Sunday, September 25, 2011

ROM rant

Well it's been a while since I ranted about anything, so this goes out to the anatomists or physiotherapists or anyone else that follows the nonsensical pattern of rotational axis naming.

First off, there are a few planes that the body can get divided by:
Frontal plane or coronal plane, which is like cutting you down from top to bottom so your face falls off, or rather divides you into a front and a back.
Next up is a transverse or horizontal plane, which, for example, could cut horizontally so you have a top and a bottom half. Incidentally, guillotines do this.
And finally there is a sagittal plane, which cuts to divide left from right, like if you straddled and then fell and sat on a running chainsaw (that's never almost happened to anybody I know *cough*).

If you're still unclear: http://en.wikipedia.org/wiki/File:Human_anatomy_planes.svg

So that's all fine, I buy that, it's helpful and reasonable.

Now, someone got it into their head that since some body joints allow motion, we need to describe the motion of the bones and joints in terms of the axes that they rotate around. That's fine too, a shaking head indicating "no" is one example. A straight leg kicking a ball rotates around another axis, and bringing your arm straight out from your side to the left is the third axis. And these axes need names apparently and THIS is where all mathematical reason is discarded.

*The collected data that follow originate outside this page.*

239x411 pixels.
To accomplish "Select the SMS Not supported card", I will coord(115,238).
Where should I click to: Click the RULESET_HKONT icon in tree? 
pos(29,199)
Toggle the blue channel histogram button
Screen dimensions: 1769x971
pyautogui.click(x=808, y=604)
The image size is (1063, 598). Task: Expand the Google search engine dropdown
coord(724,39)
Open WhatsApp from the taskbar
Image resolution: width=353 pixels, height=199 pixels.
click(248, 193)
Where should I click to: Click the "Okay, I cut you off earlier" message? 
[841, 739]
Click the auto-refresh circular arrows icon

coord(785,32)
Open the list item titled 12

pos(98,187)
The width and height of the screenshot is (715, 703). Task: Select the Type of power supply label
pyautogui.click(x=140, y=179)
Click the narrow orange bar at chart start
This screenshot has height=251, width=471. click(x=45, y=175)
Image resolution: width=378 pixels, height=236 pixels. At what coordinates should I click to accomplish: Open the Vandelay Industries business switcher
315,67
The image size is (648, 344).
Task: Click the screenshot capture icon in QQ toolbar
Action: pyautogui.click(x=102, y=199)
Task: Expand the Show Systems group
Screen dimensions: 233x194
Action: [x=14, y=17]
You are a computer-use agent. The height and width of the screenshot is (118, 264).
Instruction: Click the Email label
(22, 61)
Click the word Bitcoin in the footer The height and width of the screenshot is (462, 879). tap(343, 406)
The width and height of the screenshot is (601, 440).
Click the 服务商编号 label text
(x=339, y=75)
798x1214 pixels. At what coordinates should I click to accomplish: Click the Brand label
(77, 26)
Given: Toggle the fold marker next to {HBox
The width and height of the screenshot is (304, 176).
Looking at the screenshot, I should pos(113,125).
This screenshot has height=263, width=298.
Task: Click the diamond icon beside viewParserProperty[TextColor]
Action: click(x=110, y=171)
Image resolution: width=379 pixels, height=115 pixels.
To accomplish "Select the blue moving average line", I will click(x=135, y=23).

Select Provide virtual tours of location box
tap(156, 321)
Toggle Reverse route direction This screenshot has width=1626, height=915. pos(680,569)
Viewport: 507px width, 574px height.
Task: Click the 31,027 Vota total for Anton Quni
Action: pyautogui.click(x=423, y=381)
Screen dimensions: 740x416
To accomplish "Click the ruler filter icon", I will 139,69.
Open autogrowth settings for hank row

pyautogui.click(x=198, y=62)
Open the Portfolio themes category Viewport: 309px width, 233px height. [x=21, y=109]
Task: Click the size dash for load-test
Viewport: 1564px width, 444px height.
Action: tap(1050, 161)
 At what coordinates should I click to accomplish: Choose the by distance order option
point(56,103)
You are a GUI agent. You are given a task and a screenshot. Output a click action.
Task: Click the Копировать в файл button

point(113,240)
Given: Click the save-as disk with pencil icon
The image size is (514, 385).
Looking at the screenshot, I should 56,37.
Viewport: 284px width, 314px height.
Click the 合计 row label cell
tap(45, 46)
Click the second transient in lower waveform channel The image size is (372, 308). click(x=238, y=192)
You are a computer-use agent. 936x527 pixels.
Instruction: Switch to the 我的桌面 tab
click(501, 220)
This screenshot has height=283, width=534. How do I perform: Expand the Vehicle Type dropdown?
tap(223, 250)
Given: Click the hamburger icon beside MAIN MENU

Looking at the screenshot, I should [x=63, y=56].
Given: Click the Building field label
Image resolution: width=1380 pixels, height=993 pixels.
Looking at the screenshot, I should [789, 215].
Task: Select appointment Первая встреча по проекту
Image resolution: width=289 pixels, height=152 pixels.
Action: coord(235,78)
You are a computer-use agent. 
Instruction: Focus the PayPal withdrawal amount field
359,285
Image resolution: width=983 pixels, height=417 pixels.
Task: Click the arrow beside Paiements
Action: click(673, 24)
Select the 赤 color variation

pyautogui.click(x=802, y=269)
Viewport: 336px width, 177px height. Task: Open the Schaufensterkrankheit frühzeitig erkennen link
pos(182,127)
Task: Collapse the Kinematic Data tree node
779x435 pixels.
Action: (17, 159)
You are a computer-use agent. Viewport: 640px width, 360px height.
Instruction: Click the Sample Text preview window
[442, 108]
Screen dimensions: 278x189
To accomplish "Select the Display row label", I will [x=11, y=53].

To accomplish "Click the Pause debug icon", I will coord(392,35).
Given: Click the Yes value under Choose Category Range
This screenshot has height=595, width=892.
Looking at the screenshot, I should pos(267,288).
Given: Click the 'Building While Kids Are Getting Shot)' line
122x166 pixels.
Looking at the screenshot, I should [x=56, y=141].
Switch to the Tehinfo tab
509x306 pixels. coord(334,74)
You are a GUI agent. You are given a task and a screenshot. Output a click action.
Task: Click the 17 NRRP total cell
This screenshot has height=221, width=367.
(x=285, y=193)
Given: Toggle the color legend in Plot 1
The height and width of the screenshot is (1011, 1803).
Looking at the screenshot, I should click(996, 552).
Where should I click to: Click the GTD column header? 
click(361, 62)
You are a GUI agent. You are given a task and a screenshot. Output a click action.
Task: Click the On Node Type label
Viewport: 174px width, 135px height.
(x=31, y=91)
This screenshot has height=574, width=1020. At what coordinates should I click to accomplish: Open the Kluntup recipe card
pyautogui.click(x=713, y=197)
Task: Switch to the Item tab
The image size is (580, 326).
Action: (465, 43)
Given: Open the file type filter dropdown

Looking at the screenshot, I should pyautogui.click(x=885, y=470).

I'll just say what they are named and then I'll explain why it is just wrong. The frontal axis passes through the body from left to right (like a pencil passed through your ear holes - apologies for the graphic examples, but it's hard to describe planes and axes without describing things passing through the body). The sagittal axis passes through the body from front to back (like when someone pokes you in the chest with their index finger - there, nice and harmless). The final axis comes up with a new word and calls it the longitudinal axis, which when you shake your head "no" is what the head is rotating around (an axis passing from top to bottom). And movement examples of the frontal axis and the sagittal axis would be kicking a ball and lifting your arm out from your side, respectively. Confused? Yeah, and it's totally not my fault. What were they thinking?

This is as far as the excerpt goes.